[[ SUPPLIED RECORDS open ]]

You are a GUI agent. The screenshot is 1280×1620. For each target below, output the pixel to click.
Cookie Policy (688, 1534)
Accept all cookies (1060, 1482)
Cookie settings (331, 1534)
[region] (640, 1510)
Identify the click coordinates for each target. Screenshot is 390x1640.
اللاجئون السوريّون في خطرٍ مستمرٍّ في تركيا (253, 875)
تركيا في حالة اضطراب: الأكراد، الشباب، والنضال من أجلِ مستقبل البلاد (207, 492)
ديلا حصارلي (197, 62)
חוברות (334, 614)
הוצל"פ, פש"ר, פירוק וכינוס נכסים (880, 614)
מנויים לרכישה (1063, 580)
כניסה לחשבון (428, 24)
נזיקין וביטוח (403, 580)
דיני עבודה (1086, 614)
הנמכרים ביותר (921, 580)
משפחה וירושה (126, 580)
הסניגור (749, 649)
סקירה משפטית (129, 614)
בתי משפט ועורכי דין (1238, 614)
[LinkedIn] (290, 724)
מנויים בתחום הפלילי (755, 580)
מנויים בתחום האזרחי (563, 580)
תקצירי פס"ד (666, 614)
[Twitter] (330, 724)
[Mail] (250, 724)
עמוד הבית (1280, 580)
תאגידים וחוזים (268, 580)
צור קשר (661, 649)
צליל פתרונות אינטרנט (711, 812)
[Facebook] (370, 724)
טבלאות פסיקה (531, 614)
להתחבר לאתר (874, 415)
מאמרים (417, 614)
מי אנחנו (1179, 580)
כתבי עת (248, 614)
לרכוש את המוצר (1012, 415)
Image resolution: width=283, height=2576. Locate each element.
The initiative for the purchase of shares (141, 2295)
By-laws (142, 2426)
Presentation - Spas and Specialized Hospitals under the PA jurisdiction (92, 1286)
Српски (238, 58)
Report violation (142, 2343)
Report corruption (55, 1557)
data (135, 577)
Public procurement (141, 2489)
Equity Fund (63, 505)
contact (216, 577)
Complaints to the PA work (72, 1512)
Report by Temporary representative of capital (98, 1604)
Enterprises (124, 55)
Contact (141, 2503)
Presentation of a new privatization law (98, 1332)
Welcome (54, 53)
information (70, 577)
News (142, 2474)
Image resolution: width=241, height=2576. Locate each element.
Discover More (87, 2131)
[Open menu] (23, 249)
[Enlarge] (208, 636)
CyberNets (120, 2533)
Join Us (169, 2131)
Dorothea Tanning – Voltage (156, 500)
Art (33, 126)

[[ SUPPLIED RECORDS closed ]]

▶ **EXERCISE DETAILS**
What is needed is each line of the data, printed exactly.

▶ **TASK OUTPUT**
You are a GUI agent. The screenshot is 1280×1620. For each target below, output the pixel to click.
Cookie Policy (688, 1534)
Accept all cookies (1060, 1482)
Cookie settings (331, 1534)
[region] (640, 1510)
Identify the click coordinates for each target. Screenshot is 390x1640.
اللاجئون السوريّون في خطرٍ مستمرٍّ في تركيا (253, 875)
تركيا في حالة اضطراب: الأكراد، الشباب، والنضال من أجلِ مستقبل البلاد (207, 492)
ديلا حصارلي (197, 62)
חוברות (334, 614)
הוצל"פ, פש"ר, פירוק וכינוס נכסים (880, 614)
מנויים לרכישה (1063, 580)
כניסה לחשבון (428, 24)
נזיקין וביטוח (403, 580)
דיני עבודה (1086, 614)
הנמכרים ביותר (921, 580)
משפחה וירושה (126, 580)
הסניגור (749, 649)
סקירה משפטית (129, 614)
בתי משפט ועורכי דין (1238, 614)
[LinkedIn] (290, 724)
מנויים בתחום הפלילי (755, 580)
מנויים בתחום האזרחי (563, 580)
תקצירי פס"ד (666, 614)
[Twitter] (330, 724)
[Mail] (250, 724)
עמוד הבית (1280, 580)
תאגידים וחוזים (268, 580)
צור קשר (661, 649)
צליל פתרונות אינטרנט (711, 812)
[Facebook] (370, 724)
טבלאות פסיקה (531, 614)
להתחבר לאתר (874, 415)
מאמרים (417, 614)
מי אנחנו (1179, 580)
כתבי עת (248, 614)
לרכוש את המוצר (1012, 415)
Image resolution: width=283, height=2576. Locate each element.
The initiative for the purchase of shares (141, 2295)
By-laws (142, 2426)
Presentation - Spas and Specialized Hospitals under the PA jurisdiction (92, 1286)
Српски (238, 58)
Report violation (142, 2343)
Report corruption (55, 1557)
data (135, 577)
Public procurement (141, 2489)
Equity Fund (63, 505)
contact (216, 577)
Complaints to the PA work (72, 1512)
Report by Temporary representative of capital (98, 1604)
Enterprises (124, 55)
Contact (141, 2503)
Presentation of a new privatization law (98, 1332)
Welcome (54, 53)
information (70, 577)
News (142, 2474)
Image resolution: width=241, height=2576. Locate each element.
Discover More (87, 2131)
[Open menu] (23, 249)
[Enlarge] (208, 636)
CyberNets (120, 2533)
Join Us (169, 2131)
Dorothea Tanning – Voltage (156, 500)
Art (33, 126)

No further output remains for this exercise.